The regular expression for the complement of the language $L=\{a^nb^m \mid n \geq 4, m \leq 3\}$ is:

  1. $(\lambda +a+aa+aaa)b^*+a^*bbbb^*+(a+b)^*ba(a+b)^*$
  2. $(\lambda +a+aa+aaa)b^*+a^*bbbbb^*+(a+b)^*ab(a+b)^*$
  3. $(\lambda +a+aa+aaa)+a^*bbbbb^*+(a+b)^*ab(a+b)^*$
  4. $(\lambda +a+aa+aaa)b^*+a^*bbbbb^*+(a+b)^*ba(a+b)^*$

3 Answers

Best answer
7 votes
7 votes

(1) using the term a*bbbb* it can accept a4b3 hence it is not complement

(2) Using (a+b)* ab (a+b)*  it can accept a4b3 hence it is not complement

(3) Using (a+b)* ab (a+b)*  it can accept a4b3 hence it is not complement

(4) (a+b)* ba (a+b)* cannot produce strings in a n b m  format and other two terms cannot produce any string a n b m such that n>=4 and m<=3. 

Hence I think 4 is the answer

Correct me if I am wrong

selected by
6 votes
6 votes
(D) is correct

as option (B) and (C) are eliminated easily because complement surely will contain term (a + b)*ba(a + b)*

[ From B and C, we can get $a^5b$ from (a+b)*ab(a+b)* part, that should not belong to complement of L]

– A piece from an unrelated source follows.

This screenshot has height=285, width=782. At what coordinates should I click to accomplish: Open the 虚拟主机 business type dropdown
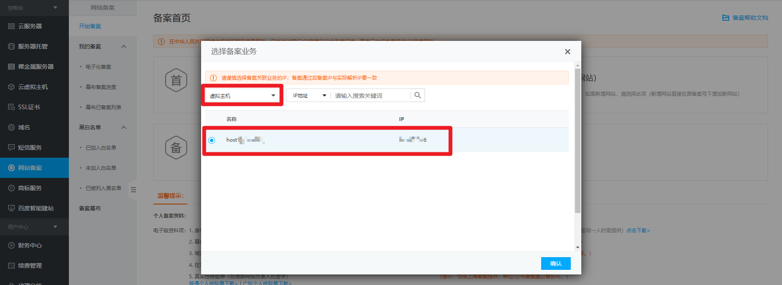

so now to chose between A and D option will eliminate like this :
a*bbbbb*  -----> it contain atleast 4 b's so this is correct as compared to (A) option

[From A, we can get $a^5b^3$ from a*bbbb* part, that should not belong to complement of L]
0 votes
0 votes

Language L contain string aaaabbb. then complement of L never contain string aaaabbb.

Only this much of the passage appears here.